Comme le souligne Aude de Kerros [1], la France est l’un des très rares pays au monde (avec la Corée du nord) à disposer d’un art officiel. La quasi-totalité de l’art en France est, à un degré quelconque, subventionné et (donc) contrôlé. Savons-nous assez qu’il existe chez nous par exemple un corps d’inspecteurs de la création artistique et de l’action culturelle [2] ? Au nombre de 200, ils assurent notamment « la coordination, la conception et l’évaluation des politiques de création, d’enseignement artistique et d’action culturelle dans l’ensemble des spécialités » (action culturelle, arts plastiques, cinéma et audiovisuel, danse, livre, musique et théâtre). Heureux Français, qui bénéficient d’un État si bienveillant qu’il est là pour leur dire ce qui peut être qualifié d’art, estampiller l’expression valable, valider la bonne création, pousser sous leurs yeux reconnaissants les choses à voir, éloignant les autres.
Défendre une approche libérale de la culture dans un texte d’envergure, où les arguments philosophiques et économiques sous-tendant l’intervention publique en matière culturelle seraient examinés en profondeur, serait une tâche aussi intéressante qu’utile, mais dépasserait le cadre plus modeste de cette note. On trouvera d’ailleurs dans un livre tel que L’État culturel de Fumaroli [3] une critique percutante du « constructivisme culturel » français.
Nous nous limiterons ici à commenter le cas particulier de la production cinématographique, emblématique sans doute de cette politique culturelle qui revendique expressément, on le sait, l’exception qu’elle représente de fait dans le monde [4] est à prendre au sens d’exemption culturelle. Dans cet esprit, ce terme signifie que l’art et la culture ne peuvent pas être traités dans les négociations marchandes internationales comme le sont les produits manufacturés. C’est-à-dire que le cinéma comme la création audiovisuelle ont une vocation première qui est artistique, et cette dimension est irréductible, elle touche au cœur de l’identité des nations, et au-delà même des enjeux nationaux, l’art touche au sacré. » Éric Garandeau, président du CNC, 2012.].

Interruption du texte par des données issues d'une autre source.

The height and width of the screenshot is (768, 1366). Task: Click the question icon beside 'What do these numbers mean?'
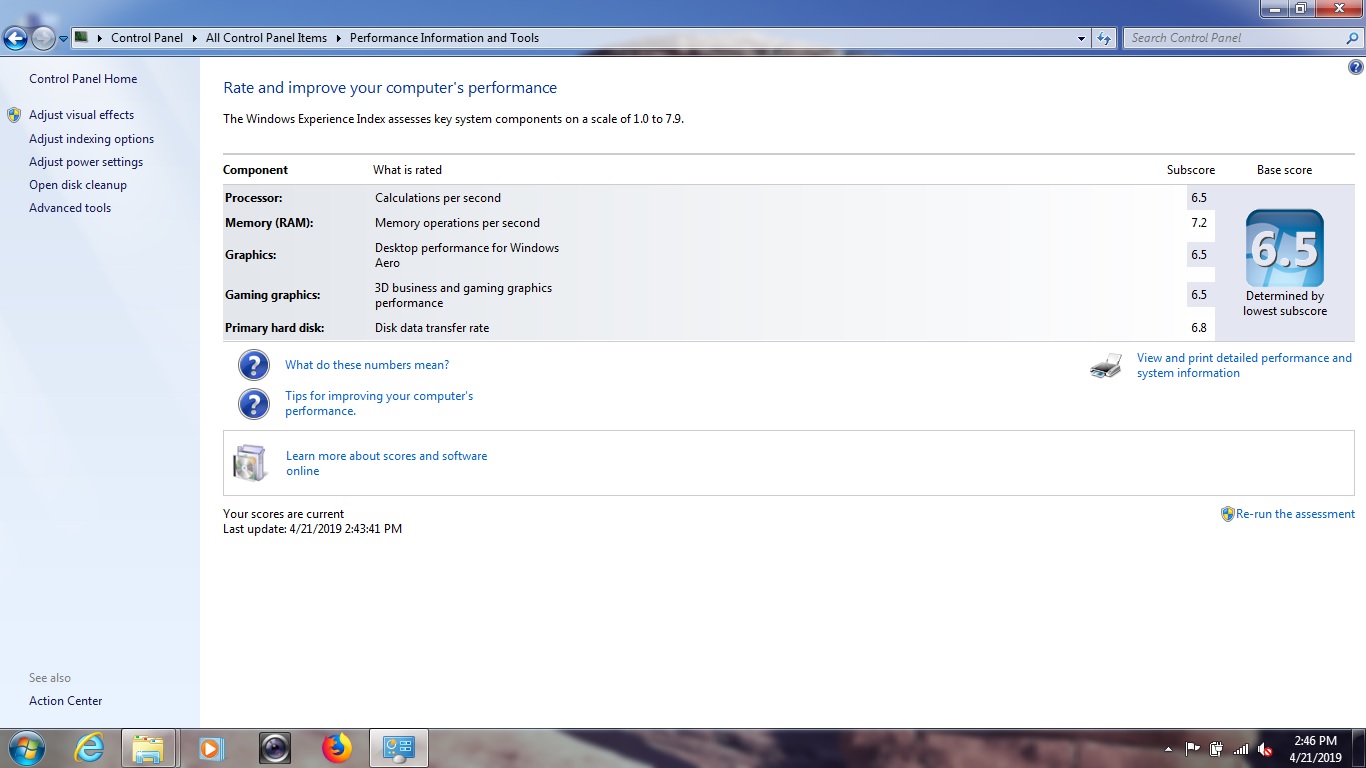click(x=254, y=365)
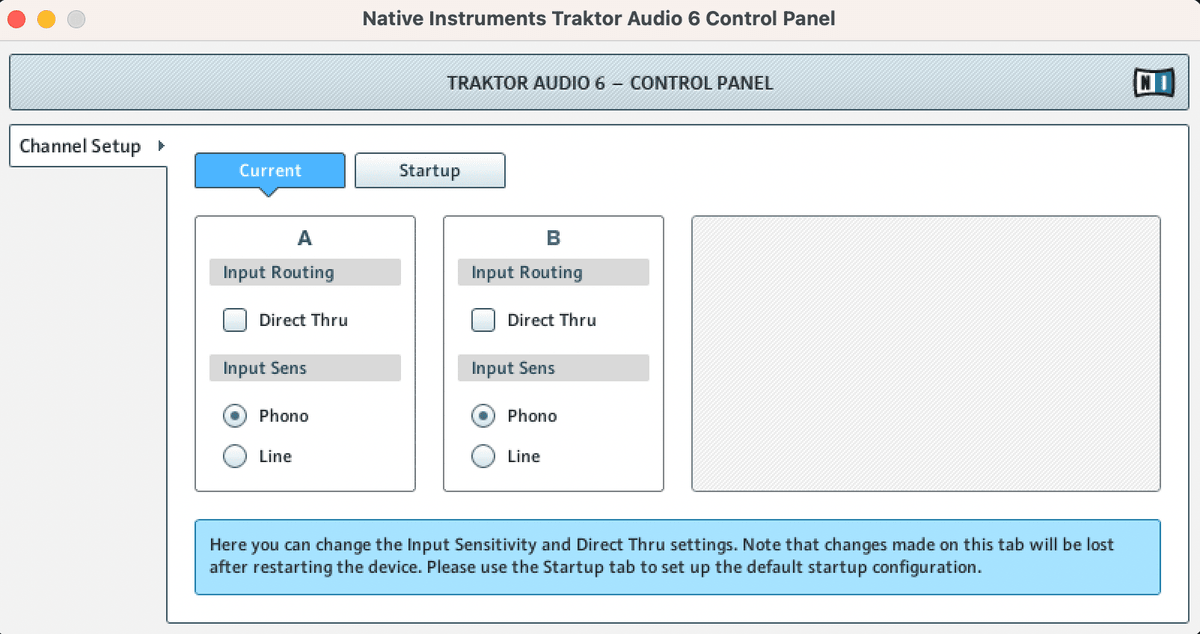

Expliquer en détail le fonctionnement fort complexe du système de soutien au cinéma français alourdirait trop le présent texte. Le lecteur qui voudra en découvrir les détails pourra se référer au site du CNC. On ne rappellera pas non plus ici les caractéristiques économiques du cinéma, si représentatives de celles des biens culturels en général qui ont été soulignées depuis longtemps par Baumol et Bowen [5] notamment : présence d’externalités, problème d’incitation à produire, absence de gain de productivité, valeur subjective rendant les ventes incertaines, industrie de prototypes, incommensurabilité des produits entre eux, etc.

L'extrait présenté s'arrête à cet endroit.